The British Retail Consortium (BRC) has shared data it collected in May, covering the four weeks 3 – 30 May 2020.
While the footfall figures found that UK footfall decreased by 81.6 per cent in May, compared with the same period in 2019, due to the mandatory lockdown, this was a shallower decline than that seen in April. This is due to the fact that more categories of shops could reopen, including garden centres and homeware shops.
Footfall on high streets declined by 77.8 per cent YoY; however, the decline was steepest at shopping centres – down by 84.9 per cent YoY – partly due to enclosed spaces making social distancing more of a challenge.
Meanwhile, thanks to wider open spaces in comparison to other locations and a higher proportion of supermarkets, retail parks were sheltered from a steeper decline – down 55.0 per cent YoY.
Helen Dickinson OBE, BRC chief-executive, said: “The second month of lockdown has continued to show a significantly reduced level of footfall in all retail locations.

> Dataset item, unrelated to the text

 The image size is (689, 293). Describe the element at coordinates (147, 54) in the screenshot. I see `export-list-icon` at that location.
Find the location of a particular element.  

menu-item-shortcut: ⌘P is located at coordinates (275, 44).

The decline was less severe than April as more retailers, including garden centres and homeware shops, began to reopen, though the vast majority of stores remained closed.
“Retail Parks, with more supermarkets and essential stores on their sites, saw a shallower decline in footfall while high streets and shopping centres remained massively down on the previous year.

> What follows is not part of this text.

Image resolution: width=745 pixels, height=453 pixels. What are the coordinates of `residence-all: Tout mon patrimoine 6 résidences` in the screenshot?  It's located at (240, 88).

“Other countries that have lifted their lockdown have seen footfall rise by around 15-25 percentage points in the initial weeks, and many retailers will hope for a similar, if not larger rise, as shops in England begin to reopen.
“Retailers have been under immense pressure for the past three months but the reopening of non-essential shops from today is unlikely to deliver immediate relief. A mix of low consumer confidence and limits on the number of people able to enter stores mean that many shops will continue to suffer lower footfall – and lower sales – for some time to come.
“The Government should consider options to stimulate demand, such as a short-term reduction in VAT or a temporary income tax cut for lower-income workers. As they return to serving the country, there is still a risk that many physical shops could end up closing their doors again – only this time, permanently.”
Andy Sumpter, retail consultant, EMEA of ShopperTrak, said: “There are no real surprises for May as footfall has remained over 80 per cent down overall. Much like April, retail parks have fared better than other formats, down just 55 per cent, with the high street down almost 78 per cent and shopping centres 85 per cent. Compared to other European countries – France, Germany, Italy and Spain – the UK will be the last to start its recovery process, having already had the longest disruption.
“All eyes are on the rest of retail now as doors start to open on 15 June. In the short-term we expect consumers will visit less, but buy more each visit, making each shopper all the more precious. Footfall has a totally new value.
“Retailers will have to adapt quickly on how to manage social distancing and site occupancy levels, and give consumers comfort as they start to come back. Initially, consumers may give retailers some goodwill, but soon enough, if there’s a smaller queue, better managed carpark or a seemingly safer, easier shopping environment… shoppers will vote with their feet. There are certainly tough times still ahead, but with our shops reopening we are one step closer to normality, and we welcome that.”